WASHINGTON (BLOOMBERG, REUTERS) – US President Donald Trump will meet China’s top trade negotiator in the Oval Office later on Thursday (Jan 31) for high-level talks, with little indication that Beijing will bend to American demands to deepen economic reforms.
US Trade Representative Robert Lighthizer will lead a second and final day of negotiations with Chinese Vice-Premier Liu He, the highest-level talks since Trump met Chinese President Xi Jinping on Dec 1 and declared a 90-day truce to reach a lasting deal to end the trade war. Trump is scheduled to meet Liu at 3.30pm US time (4.30am Singapore time), according to an e-mail of his schedule from the White House.
While a breakthrough deal is seen as unlikely from this round of negotiations, the White House has said a concluding statement will be released on the progress they’ve made on core issues such as Chinese technology transfers and intellectual property practices, market access and Beijing’s pledge to buy more American goods.
Stocks in Asia and Europe advanced on Thursday, following gains in the US on Wednesday. The S&P 500 reached the highest since Dec 6, after the Federal Reserve said it will be “patient” on any future interest-rate moves.
Fed Chairman Jerome Powell on Wednesday expressed concern that prolonged negotiations could cause further uncertainty for investors. “The concern is a longer drawn-out set of negotiations, which could result in sapping business.
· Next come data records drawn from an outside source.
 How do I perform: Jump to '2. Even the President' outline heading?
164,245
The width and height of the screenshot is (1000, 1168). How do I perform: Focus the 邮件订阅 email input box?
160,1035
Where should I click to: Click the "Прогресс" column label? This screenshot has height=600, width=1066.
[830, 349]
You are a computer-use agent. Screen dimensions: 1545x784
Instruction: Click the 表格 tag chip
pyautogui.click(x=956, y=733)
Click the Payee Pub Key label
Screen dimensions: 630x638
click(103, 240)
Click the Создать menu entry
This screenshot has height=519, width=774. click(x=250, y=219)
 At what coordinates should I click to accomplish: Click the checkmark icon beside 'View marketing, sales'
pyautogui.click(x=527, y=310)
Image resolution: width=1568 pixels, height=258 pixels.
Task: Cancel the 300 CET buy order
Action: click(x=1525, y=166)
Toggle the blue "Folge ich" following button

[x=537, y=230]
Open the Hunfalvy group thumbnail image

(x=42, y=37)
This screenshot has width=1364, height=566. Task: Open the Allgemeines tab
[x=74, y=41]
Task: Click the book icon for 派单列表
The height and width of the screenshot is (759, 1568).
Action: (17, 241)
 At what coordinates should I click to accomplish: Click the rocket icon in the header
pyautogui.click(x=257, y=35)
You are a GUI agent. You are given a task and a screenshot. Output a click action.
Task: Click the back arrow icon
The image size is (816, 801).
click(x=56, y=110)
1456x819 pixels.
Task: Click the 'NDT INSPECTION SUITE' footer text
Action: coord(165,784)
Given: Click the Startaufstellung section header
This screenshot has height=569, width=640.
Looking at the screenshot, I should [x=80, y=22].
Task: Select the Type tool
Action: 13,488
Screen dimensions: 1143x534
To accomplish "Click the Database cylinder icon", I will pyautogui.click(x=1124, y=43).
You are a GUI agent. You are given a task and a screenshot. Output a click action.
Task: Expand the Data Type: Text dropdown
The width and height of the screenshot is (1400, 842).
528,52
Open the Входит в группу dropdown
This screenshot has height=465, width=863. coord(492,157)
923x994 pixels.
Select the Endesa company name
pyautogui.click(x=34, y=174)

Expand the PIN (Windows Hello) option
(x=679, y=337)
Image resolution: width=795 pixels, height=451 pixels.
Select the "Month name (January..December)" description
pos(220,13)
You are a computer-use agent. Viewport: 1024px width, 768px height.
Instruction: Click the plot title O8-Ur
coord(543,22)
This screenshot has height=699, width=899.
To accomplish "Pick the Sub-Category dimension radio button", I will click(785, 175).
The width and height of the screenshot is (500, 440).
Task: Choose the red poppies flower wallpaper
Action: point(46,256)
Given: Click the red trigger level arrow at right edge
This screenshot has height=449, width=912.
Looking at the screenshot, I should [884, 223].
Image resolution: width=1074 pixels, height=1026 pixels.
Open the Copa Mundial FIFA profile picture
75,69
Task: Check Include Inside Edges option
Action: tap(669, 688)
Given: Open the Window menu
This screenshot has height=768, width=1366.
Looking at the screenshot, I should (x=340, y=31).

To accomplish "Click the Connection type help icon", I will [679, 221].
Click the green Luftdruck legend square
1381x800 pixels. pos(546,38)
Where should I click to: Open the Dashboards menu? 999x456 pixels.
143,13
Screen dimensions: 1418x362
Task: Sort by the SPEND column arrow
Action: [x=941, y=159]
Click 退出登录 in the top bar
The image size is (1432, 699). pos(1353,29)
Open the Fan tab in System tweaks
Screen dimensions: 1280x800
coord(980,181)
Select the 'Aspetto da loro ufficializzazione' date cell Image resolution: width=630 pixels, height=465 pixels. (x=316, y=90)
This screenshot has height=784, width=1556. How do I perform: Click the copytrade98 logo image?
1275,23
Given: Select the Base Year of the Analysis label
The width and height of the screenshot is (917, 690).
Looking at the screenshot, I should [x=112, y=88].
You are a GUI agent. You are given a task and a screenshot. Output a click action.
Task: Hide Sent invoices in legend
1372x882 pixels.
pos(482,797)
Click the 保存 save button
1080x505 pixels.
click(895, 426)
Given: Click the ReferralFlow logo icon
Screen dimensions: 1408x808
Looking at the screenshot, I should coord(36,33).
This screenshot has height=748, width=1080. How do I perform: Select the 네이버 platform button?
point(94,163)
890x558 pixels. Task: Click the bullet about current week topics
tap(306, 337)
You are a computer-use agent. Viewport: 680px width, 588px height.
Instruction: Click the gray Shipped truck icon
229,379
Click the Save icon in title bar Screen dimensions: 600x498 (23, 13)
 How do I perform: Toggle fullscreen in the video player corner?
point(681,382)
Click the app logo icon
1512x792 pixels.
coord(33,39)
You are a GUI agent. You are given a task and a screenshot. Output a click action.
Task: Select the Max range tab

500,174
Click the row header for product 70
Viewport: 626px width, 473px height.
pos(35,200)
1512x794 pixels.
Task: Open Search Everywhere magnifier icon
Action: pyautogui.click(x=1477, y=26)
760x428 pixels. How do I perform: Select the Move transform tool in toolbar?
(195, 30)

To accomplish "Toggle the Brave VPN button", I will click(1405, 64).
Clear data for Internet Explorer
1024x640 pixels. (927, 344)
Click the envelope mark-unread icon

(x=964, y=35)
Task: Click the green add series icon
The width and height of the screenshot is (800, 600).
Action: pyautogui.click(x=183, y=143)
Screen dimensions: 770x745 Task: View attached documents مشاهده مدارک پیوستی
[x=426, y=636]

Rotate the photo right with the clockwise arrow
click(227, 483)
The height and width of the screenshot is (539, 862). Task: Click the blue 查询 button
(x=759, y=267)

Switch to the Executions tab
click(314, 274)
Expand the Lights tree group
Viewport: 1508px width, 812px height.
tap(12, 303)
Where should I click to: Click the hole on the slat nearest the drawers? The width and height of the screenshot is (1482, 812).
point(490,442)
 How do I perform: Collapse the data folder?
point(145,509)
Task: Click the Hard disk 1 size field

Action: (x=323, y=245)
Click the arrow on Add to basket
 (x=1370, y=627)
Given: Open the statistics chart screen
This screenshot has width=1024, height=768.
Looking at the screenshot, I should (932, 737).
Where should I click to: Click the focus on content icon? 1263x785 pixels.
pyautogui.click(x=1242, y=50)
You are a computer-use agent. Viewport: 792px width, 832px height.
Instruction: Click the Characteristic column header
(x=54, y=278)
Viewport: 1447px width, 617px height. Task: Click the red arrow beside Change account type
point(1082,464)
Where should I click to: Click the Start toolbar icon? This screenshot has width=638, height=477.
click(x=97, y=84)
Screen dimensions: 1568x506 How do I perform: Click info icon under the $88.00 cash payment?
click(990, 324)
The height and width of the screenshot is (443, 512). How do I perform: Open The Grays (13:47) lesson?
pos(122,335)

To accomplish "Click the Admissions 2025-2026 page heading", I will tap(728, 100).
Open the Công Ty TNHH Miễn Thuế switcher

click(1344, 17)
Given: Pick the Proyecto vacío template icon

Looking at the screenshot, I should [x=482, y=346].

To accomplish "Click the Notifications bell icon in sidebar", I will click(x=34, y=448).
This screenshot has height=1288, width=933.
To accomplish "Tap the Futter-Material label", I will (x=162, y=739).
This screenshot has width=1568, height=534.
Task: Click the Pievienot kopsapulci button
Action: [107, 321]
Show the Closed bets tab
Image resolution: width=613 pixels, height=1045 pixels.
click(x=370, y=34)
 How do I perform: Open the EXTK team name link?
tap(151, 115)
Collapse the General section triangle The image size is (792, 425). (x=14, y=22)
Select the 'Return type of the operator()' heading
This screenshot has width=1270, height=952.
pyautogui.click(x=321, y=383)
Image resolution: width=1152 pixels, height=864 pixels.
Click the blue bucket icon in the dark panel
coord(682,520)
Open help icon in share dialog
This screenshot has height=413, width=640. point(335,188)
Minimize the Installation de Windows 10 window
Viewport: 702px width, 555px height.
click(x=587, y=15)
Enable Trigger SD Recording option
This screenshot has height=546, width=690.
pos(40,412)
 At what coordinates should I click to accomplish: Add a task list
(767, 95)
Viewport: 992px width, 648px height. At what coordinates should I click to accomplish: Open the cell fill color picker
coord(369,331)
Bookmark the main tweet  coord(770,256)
Uncertainty is not the friend of business,” Powell said in response to a question during a press conference.
The talks began with an awkward silence on both sides of a long negotiating table during a photo opportunity, broken when Lighthizer made joking remarks about table positioning and appearing in photographs of a dinner between Trump and Chinese Xi in that December meeting.
Seated next to Liu was People’s Bank of China Governor Yi Gang, a reform-minded official who has advocated further opening of China’s financial services markets, with officials from the Finance and Commerce ministries also present.
But details of Wednesday’s closed-door talks were scant, with official statements seen as unlikely before they conclude.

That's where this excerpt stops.